- **WRITTEN INSTRUCTION**
Render the stretch of the entries from the line containing "Where should I" through the end of the entries as a Markdown table with the columns Row and Line, giving one row per line and skipping blank lines. Leave the pictures out of the table.

── INFORMATION PROVIDED ──

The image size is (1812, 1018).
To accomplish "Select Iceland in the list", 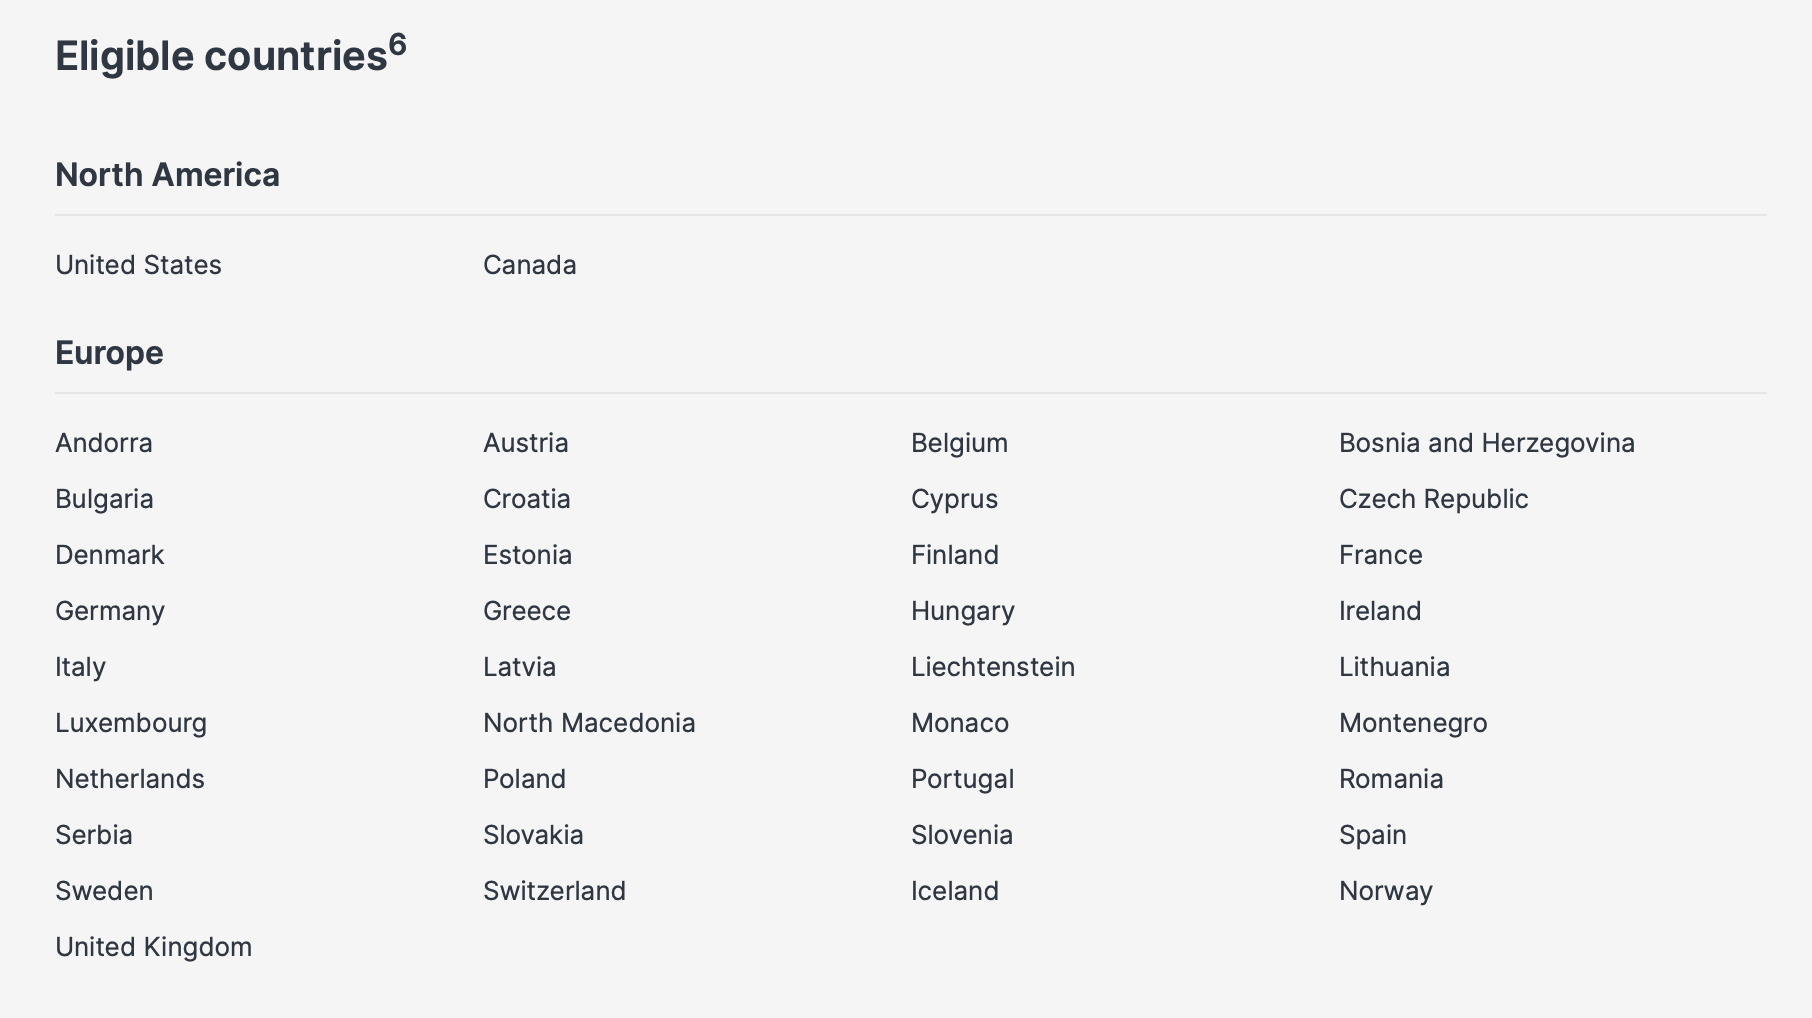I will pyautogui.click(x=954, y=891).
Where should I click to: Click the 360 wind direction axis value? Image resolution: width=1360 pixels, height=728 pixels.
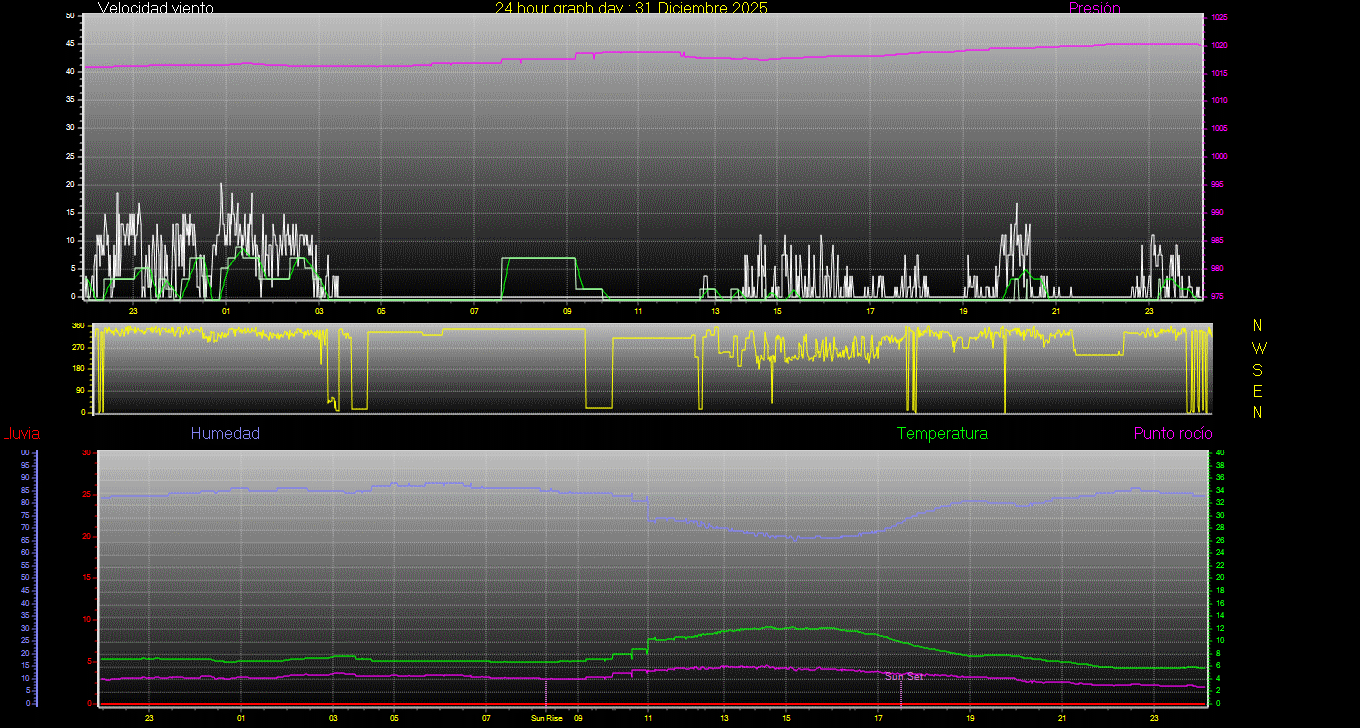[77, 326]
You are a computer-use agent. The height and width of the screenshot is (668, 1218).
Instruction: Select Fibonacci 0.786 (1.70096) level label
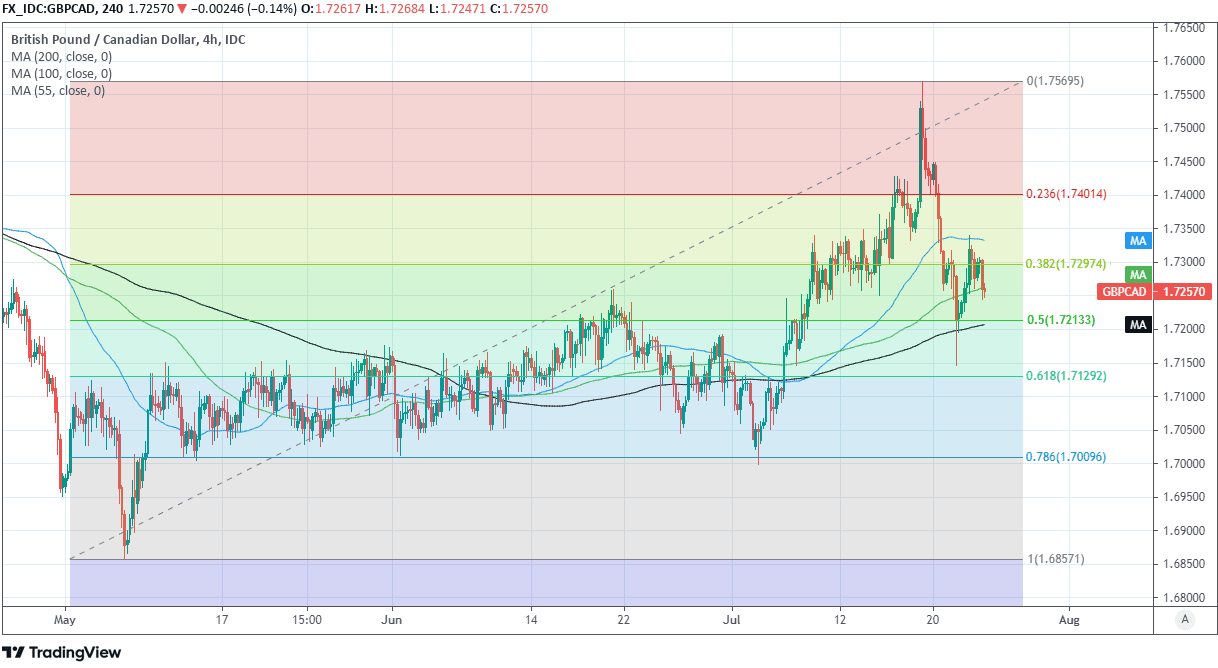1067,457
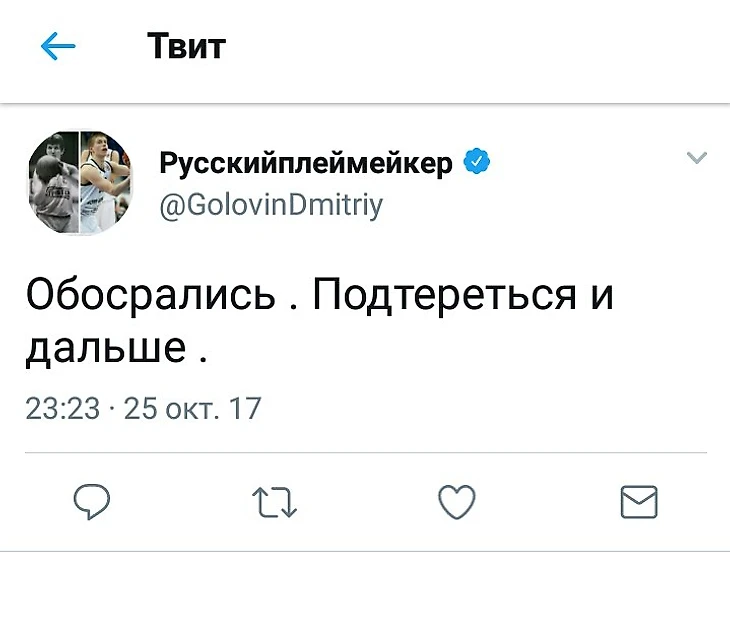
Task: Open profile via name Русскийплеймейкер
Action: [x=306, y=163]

───

- **WRITTEN ANSWER**
| Row | Line |
|---|---|
| 1 | Where should I click to: Click the 360 wind direction axis value? Image resolution: width=1360 pixels, height=728 pixels. |
| 2 | [77, 326] |
| 3 | You are a computer-use agent. The height and width of the screenshot is (668, 1218). |
| 4 | Instruction: Select Fibonacci 0.786 (1.70096) level label |
| 5 | 1067,457 |
| 6 | Task: Open profile via name Русскийплеймейкер |
| 7 | Action: [x=306, y=163] |